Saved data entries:
§ §

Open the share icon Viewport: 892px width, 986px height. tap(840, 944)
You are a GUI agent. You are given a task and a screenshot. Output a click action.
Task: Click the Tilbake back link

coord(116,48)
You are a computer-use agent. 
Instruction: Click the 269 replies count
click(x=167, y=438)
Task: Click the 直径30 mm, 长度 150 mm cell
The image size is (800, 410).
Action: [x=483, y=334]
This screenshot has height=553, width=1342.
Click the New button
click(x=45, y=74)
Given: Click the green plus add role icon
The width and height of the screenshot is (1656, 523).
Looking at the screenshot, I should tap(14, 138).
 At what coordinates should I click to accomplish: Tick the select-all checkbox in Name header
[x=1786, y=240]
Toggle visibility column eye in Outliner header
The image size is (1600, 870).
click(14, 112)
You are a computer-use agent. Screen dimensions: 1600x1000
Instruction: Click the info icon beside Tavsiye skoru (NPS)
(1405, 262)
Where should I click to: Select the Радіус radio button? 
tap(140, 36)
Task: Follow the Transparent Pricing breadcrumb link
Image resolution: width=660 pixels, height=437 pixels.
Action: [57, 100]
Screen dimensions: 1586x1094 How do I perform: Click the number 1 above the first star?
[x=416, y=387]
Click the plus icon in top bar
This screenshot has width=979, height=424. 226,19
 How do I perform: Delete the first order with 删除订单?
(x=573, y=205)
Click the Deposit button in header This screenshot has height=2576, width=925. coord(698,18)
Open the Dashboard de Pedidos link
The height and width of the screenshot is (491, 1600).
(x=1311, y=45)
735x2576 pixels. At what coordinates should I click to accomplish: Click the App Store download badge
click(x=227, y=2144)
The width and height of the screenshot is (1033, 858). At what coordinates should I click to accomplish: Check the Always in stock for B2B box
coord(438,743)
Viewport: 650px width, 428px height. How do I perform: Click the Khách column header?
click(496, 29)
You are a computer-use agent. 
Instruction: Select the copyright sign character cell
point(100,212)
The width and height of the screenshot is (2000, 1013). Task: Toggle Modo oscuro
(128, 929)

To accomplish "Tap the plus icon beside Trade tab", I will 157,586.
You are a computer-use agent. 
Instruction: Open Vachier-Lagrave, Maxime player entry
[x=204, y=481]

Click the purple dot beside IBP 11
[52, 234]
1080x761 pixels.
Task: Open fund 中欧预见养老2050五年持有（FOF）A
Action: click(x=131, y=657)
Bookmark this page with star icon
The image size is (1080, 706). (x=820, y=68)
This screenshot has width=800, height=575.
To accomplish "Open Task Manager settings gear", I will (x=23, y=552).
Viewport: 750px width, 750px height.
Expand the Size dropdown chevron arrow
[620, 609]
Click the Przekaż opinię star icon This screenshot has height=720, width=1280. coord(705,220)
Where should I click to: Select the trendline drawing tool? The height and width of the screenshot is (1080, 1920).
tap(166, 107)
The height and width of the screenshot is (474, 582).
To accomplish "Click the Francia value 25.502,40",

§ §

EXERCISE OBJECTIVE:
Wherever a line in the data above contains the word "will", copy that line.

TASK RESPONSE:
To accomplish "Tap the plus icon beside Trade tab", I will 157,586.
To accomplish "Open Task Manager settings gear", I will (x=23, y=552).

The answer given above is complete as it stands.